Source : L'intelligence émotionnelle, J'ai lu (2012)

«Peut-être un étudiant de première année fera-t'il mieux de ne pas rêver d'un avenir de mathématicien s'il obtient 8 sur 20 en cette matière à son examen, mais si, en revanche, il désire se lancer dans les affaires, faire fortune ou devenir sénateur, il n'a aucune raison de se décourager. [...] En ce qui concerne ce type de réussite, les résultats obtenus aux examens ne pèsent guère face aux autres caractéristiques de sa personnalité.

Ce sont ces «autres caractéristiques», l'intelligence émotionnelle, qui nous occupent ici : l'empathie, l'aptitude à se motiver ou a persévérer dans l'adversité, à maîtriser ses pulsions et à attendre avec patience la satisfaction de ses désirs, la capacité de conserver une humeur égale et de ne pas se laisser dominer par le chagrin au point de ne plus pouvoir avenser, la capacité d'espérer. Contrairement au QI, objet de recherches intensives depuis près d'un siècle, l'intelligence émotionnelle est un concept nouveau. Nul ne peut dire aujourd'hui dans quelle mesure elle explique le cours variable de la vie selon les individus.
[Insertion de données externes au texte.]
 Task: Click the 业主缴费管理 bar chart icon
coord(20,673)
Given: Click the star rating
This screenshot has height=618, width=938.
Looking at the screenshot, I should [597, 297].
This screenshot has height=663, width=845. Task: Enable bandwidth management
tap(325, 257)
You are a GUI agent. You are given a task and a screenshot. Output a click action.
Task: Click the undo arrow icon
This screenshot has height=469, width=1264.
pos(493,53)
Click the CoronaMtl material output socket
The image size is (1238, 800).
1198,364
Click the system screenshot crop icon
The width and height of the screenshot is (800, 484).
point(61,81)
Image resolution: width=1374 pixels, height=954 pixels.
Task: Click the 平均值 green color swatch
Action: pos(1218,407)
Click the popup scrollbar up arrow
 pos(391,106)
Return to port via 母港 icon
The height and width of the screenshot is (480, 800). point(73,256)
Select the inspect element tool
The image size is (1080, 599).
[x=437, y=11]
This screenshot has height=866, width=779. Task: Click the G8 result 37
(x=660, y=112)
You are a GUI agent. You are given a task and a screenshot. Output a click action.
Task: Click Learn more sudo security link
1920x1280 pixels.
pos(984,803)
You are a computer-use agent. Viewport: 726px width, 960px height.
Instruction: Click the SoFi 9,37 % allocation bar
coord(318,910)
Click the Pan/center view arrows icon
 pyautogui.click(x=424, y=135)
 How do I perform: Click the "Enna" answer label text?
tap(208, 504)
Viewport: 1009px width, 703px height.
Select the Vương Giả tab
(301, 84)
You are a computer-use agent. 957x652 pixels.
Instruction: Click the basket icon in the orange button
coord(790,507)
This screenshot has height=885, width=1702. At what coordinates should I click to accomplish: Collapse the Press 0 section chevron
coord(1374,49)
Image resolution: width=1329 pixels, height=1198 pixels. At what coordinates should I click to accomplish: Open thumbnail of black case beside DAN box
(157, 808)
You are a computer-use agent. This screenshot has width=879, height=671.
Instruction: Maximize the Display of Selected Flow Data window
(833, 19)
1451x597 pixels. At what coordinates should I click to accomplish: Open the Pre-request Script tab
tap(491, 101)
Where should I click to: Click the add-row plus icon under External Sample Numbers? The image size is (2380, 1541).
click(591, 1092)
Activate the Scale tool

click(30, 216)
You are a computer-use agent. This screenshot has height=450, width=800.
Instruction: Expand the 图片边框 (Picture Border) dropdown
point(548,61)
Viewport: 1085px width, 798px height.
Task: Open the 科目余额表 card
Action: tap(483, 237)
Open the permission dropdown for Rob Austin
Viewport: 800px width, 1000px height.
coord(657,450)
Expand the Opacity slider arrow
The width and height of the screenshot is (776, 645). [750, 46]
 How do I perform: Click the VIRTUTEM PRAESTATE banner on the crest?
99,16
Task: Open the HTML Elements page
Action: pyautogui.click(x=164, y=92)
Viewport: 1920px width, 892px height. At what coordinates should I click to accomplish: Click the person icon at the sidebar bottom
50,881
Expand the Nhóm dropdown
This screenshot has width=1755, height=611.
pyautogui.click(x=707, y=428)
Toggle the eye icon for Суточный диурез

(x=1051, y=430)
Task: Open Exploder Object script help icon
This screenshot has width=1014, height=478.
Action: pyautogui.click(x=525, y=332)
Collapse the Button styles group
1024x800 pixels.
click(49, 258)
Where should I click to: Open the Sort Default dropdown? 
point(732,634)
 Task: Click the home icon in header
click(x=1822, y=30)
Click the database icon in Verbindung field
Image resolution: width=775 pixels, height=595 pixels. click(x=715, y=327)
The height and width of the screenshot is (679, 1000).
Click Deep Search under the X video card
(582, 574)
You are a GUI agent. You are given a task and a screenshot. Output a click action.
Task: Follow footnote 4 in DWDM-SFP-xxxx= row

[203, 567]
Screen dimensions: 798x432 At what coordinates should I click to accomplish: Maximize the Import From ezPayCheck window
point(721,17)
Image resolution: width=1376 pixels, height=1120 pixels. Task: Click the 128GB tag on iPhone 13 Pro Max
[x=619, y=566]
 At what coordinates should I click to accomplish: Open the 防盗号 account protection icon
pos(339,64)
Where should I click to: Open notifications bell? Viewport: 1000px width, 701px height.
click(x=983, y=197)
Mais les données disponibles laissent penser que son influence peut être aussi importante, voir supérieure à celle du QI. Et alors que d'aucuns soutiennent que le QI n'est guère modifiable par l'expérience ou l'éducation, nous verrons plus loin que les enfants peuvent effectivement acquérir des aptitudes émotionnelles essentielles et les améliorer, pour peu que l'on se donne la peine de les aider.»